--- start of Excerpt to read ---
I suggest adding appropriate rpaths to the various libnvqir-<backend>-.so files at build time via CMake. These shouldn't interfere with standard (non pip/PyPi) system-wide install scenarios and will fix PyPi install scenarios.

I also suggest adding nvidia-cublas-cu11 as a dependency

Answer 1 · 2024-05-02T16:57:58.000Z

Hi @JLHelm - the reason this approach will not work for us right now is because the following PyPi packages do not have aarch64 support.

nvidia-cublas-cu11 (needed by libnvqir-custatevec-*.so)
nvidia-cusolver-cu11 (needed by libnvqir-tensornet-*.so)
nvidia-cuda-runtime-cu11 (needed by libnvqir-tensornet-*.so)

The instructions provided on the cuda-quantum PyPi project were written to work for both x86_64 environments and aarch64 environments.

Answer 2 · 2024-05-02T17:59:37.000Z

Hi @bmhowe23

I see that would block adding the cublas dependency.

Would adding the rpaths cause any problems though? It would simplify the x86_64 installation(?)

Answer 3 · 2024-05-03T12:37:45.000Z

Yes, that's true. And it appears that pip wheels can have architecture-specific dependencies, so that might simplify the x86_64 installation procedure without impacting the aarch64 installation procedure. We'll investigate further using #1602 for now.

Answer 4 · 2024-05-03T14:02:37.000Z

Thanks @bmhowe23. Much appreciated.

Answer 5 · 2024-05-03T22:15:33.000Z

Hi @JLHelm - there is some concern about setting the rpath to a directory outside of our own package. For example, that would not cover the case where the user has preinstalled some pip packages at the system level and cuda-quanum is installed at the user level. E.g.

# This will place the cuQuantum libs in /usr/local/lib/python3.10/dist-packages/cuquantum/lib/
$ sudo pip install cuquantum-cu11

# This will place the CUDA-Q libs in $USER/.local/lib/python3.10/site-packages/lib/, so the $ORIGIN/../cuquantum/lib/ rpath would not work.
--- end of Excerpt to read ---
## Written instruction
Pick up the rpath thread and continue it from its last line. The rows were taken from a source separate from the rpath thread.
--- start of Given records ---
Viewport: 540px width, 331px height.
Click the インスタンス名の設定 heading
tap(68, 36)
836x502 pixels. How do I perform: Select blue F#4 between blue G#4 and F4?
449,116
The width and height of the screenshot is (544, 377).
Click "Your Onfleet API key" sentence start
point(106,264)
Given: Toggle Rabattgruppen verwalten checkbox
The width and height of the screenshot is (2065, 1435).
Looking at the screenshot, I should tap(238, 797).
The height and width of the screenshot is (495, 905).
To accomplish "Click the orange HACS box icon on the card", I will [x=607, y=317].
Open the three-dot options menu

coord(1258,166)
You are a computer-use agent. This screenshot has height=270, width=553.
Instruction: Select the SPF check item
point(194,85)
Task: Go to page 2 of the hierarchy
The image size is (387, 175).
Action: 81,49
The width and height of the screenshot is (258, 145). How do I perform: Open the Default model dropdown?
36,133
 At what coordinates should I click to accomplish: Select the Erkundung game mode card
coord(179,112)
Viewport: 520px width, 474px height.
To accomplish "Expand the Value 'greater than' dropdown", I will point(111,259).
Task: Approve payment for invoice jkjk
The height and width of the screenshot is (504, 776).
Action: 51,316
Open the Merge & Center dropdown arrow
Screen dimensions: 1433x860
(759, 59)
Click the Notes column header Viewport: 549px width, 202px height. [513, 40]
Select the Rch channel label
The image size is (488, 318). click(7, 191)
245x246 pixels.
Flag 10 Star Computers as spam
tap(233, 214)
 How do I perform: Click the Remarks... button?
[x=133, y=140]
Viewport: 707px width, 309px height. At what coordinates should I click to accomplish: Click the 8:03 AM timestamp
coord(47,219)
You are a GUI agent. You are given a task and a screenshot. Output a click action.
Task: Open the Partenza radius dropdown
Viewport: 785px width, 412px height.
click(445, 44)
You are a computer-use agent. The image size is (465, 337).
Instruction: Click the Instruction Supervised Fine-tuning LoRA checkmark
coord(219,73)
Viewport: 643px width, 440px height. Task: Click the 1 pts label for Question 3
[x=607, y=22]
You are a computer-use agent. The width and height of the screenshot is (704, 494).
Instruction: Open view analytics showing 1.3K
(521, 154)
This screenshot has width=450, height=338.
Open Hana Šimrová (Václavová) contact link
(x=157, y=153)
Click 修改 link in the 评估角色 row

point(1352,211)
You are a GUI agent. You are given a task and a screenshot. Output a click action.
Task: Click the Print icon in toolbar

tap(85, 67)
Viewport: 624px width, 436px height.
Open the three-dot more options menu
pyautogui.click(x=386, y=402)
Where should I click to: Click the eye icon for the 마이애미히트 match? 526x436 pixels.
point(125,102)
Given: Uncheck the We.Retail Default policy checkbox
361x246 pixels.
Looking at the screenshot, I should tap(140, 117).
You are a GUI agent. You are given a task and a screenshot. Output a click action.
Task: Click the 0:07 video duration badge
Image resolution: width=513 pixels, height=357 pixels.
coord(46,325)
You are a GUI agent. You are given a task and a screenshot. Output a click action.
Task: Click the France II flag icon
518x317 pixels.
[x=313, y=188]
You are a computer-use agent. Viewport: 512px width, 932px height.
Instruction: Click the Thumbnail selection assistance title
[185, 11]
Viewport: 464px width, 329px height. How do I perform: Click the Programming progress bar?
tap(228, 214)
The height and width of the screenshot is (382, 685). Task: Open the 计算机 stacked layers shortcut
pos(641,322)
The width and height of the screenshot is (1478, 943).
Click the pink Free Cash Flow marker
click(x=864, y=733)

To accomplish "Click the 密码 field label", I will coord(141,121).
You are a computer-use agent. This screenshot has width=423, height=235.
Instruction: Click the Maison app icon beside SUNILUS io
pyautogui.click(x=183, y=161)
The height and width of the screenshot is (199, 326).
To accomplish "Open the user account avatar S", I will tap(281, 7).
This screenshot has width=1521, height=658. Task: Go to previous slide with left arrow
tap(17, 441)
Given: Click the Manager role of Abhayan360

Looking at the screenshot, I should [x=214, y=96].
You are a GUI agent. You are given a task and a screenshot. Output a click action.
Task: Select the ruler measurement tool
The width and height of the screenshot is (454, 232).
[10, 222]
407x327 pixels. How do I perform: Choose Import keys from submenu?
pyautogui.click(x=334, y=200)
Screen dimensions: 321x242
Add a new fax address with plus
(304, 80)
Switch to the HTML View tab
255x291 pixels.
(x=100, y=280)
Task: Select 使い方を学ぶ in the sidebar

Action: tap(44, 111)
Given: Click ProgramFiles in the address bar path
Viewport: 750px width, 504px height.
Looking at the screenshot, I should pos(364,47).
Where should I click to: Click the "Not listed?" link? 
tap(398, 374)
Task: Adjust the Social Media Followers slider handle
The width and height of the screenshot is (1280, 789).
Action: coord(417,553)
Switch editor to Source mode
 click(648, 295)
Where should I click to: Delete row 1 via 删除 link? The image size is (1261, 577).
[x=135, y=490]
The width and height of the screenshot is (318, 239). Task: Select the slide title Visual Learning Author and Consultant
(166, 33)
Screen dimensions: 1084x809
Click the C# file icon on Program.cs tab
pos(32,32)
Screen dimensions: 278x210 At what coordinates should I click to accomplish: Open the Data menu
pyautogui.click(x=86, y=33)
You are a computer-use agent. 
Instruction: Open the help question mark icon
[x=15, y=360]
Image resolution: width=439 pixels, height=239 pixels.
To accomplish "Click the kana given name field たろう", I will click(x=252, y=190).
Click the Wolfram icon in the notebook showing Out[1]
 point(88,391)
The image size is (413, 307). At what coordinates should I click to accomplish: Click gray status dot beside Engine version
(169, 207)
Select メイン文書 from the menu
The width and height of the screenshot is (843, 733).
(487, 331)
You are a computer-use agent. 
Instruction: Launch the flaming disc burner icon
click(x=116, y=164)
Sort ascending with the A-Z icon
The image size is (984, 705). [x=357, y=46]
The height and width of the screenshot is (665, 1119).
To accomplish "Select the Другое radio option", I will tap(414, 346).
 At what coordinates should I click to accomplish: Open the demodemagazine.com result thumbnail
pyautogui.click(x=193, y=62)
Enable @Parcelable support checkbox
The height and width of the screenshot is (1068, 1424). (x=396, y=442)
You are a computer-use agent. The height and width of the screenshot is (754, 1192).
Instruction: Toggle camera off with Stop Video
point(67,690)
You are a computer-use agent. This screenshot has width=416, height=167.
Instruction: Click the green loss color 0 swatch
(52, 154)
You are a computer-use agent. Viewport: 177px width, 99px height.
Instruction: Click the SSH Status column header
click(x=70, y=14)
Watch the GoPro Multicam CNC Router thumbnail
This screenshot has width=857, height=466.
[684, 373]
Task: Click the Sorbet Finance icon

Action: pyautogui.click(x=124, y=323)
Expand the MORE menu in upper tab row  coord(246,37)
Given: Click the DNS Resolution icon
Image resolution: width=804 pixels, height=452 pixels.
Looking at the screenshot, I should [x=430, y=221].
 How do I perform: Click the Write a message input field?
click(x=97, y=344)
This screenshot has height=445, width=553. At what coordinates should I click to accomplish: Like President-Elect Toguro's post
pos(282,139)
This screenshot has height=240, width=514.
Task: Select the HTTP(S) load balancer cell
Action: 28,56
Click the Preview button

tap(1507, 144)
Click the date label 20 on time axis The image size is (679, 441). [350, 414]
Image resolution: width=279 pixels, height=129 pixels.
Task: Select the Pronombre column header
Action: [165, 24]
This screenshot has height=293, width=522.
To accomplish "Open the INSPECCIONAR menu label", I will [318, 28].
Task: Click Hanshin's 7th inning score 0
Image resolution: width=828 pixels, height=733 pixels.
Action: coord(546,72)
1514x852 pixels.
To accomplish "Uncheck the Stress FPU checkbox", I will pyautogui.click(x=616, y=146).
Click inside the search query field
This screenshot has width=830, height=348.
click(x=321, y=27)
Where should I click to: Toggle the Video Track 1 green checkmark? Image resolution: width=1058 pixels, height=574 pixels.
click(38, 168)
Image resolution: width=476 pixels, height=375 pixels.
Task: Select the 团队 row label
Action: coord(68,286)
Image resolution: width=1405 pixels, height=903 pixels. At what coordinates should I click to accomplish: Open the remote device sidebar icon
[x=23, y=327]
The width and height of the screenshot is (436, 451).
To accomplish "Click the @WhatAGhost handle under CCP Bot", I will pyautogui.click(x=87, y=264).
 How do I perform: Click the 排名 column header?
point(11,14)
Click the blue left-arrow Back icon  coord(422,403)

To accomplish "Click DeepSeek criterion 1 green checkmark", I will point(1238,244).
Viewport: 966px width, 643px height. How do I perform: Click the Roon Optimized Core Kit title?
--- end of Given records ---
## Exercise response
$ pip install --user cuda-quantum

The key point is that pip packages need to honor system-level packages, user-level packages, and various virtual environment configurations where some packages may be in one place and other packages are in entirely different places. Relative paths that go outside of a single package cannot support all of those configurations.

So I guess my question is - did you specifically care about the rpath, or did you just want a plain pip install cuda-quantum to work without any conda dependencies? If it's the latter, I think the current changes in #1602 may work for you (and would definitely improve our x86 user experience w/ installation issues), but if it's the former, that may not lend itself to a multi-location package system like pip.

Answer 6 · 2024-05-04T17:17:43.000Z

Hi @bmhowe23,

It's the latter; so long as it installs all requirements and links when it runs I'm very happy.

I like your solution more anyway. I had thought to solve the site-/dist- packages problem (in my code) by just adding additional rpaths, but your method looks more pythonic and deterministic so I'll probably try it for myself!

Thanks.

Answer 7 · 2024-05-16T20:31:32.000Z

Hi @bmhowe23

FYI I have now managed to thoroughly test and implement similar changes via __init__.py in my project and all works well.

Thanks again.